Design Considerations for Fixed-Wing Drones
Our design recognizes that the integrated rudder (aerial + water) provides a larger side‑force area without adding extra structural mass. The twin‑motor arrangement not only contributes to yaw control but also offers redundancy for propulsion. For fixed-wing drones that must operate over water, the water rudder portion ensures effective steering even during takeoff and landing on water surfaces. The control system is simplified: a single command to the throttle stick (upper‑left or upper‑right) simultaneously adjusts motor differentials and rudder deflection, producing coordinated turns.
We have also examined the sensitivity of the torque to the moment arm \(L\). Table 7 summarizes how the required thrust to achieve a given torque decreases as \(L\) increases, assuming a target torque of 15 Nm (single‑engine case).
| Moment arm \(L\) (m) | Required thrust (N) |
|---|---|
| 0.3 | 50.0 |
| 0.5 | 30.0 |
| 0.8 | 18.8 |
Although a longer arm reduces the motor force requirement, it increases structural bending loads and may degrade lateral stability. Our chosen compromise of \(L = 0.5\) m provides a good balance between torque capability and airframe integrity for this class of fixed-wing drones.
Implications for Survivability
The primary motivation for high lateral overload in fixed-wing drones is to evade incoming threats. A conventional fixed-wing drone relying solely on rudder deflection achieves a maximum yaw rate of about 0.5 rad/s under typical conditions. With our combined differential‑thrust and integrated‑rudder system, the yaw rate can exceed 1.2 rad/s, allowing the drone to complete a 90° turn in less than 1.3 seconds. This agility makes it extremely difficult for targeting systems to maintain lock.
Furthermore, because the differential thrust does not require any change in total thrust (one motor reduces while the other increases), the drone’s forward speed remains nearly constant during the maneuver.
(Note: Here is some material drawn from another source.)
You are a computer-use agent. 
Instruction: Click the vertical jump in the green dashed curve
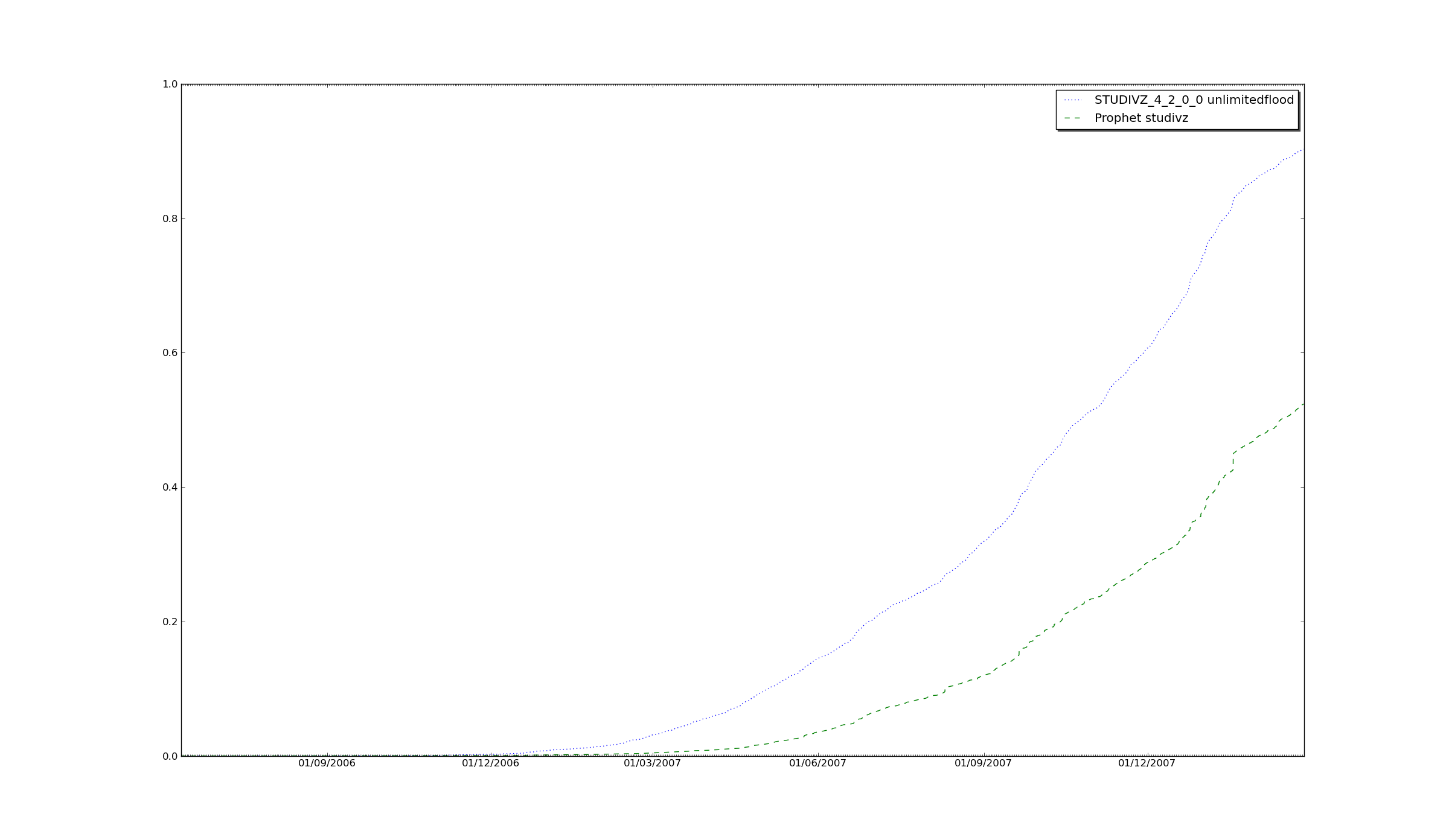(x=1233, y=460)
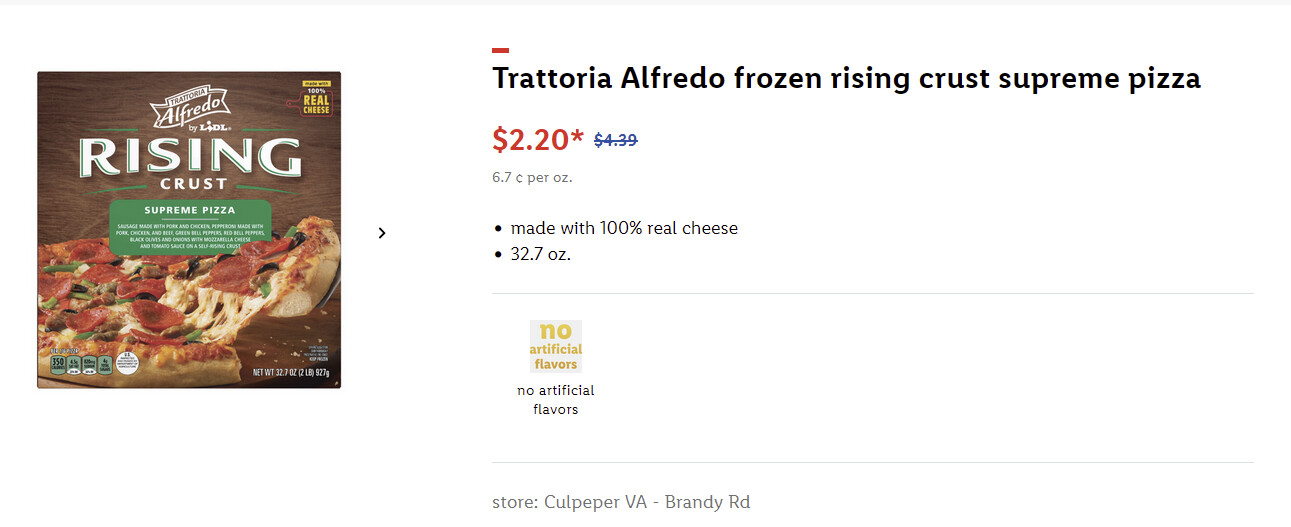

This is a critical advantage over conventional turning methods that often bleed energy rapidly. Our fixed-wing drone can therefore execute multiple consecutive evasive turns without stalling.
We have also tested the system in water‑mode simulations. The water rudder, integrated into the same control surface, provides comparable side forces when the drone is taxiing on lakes or oceans. The differential thrust from the twin electric motors remains effective even at zero airspeed, allowing the drone to pirouette on the water surface. This dual‑environment capability is a unique feature of our design for fixed-wing drones intended for maritime reconnaissance.
Conclusion
In this work, we have proposed and analyzed a lateral high‑overload system for twin‑engine fixed-wing drones. By combining differential motor thrust with a unified aerial/water rudder, the achievable yaw torque is significantly enhanced across the entire flight envelope. Our simulation results, summarized in several tables, demonstrate that at a cruise speed of 30 m/s and with a differential thrust of 30 N, the total torque exceeds 31 Nm, providing lateral accelerations well above 1 g. The design is simple to implement on existing fixed-wing drones and does not require complex mechanical linkages. The integrated water rudder further extends the operational scope to amphibious missions. We believe that this approach will greatly improve the battlefield survivability of future fixed-wing drones.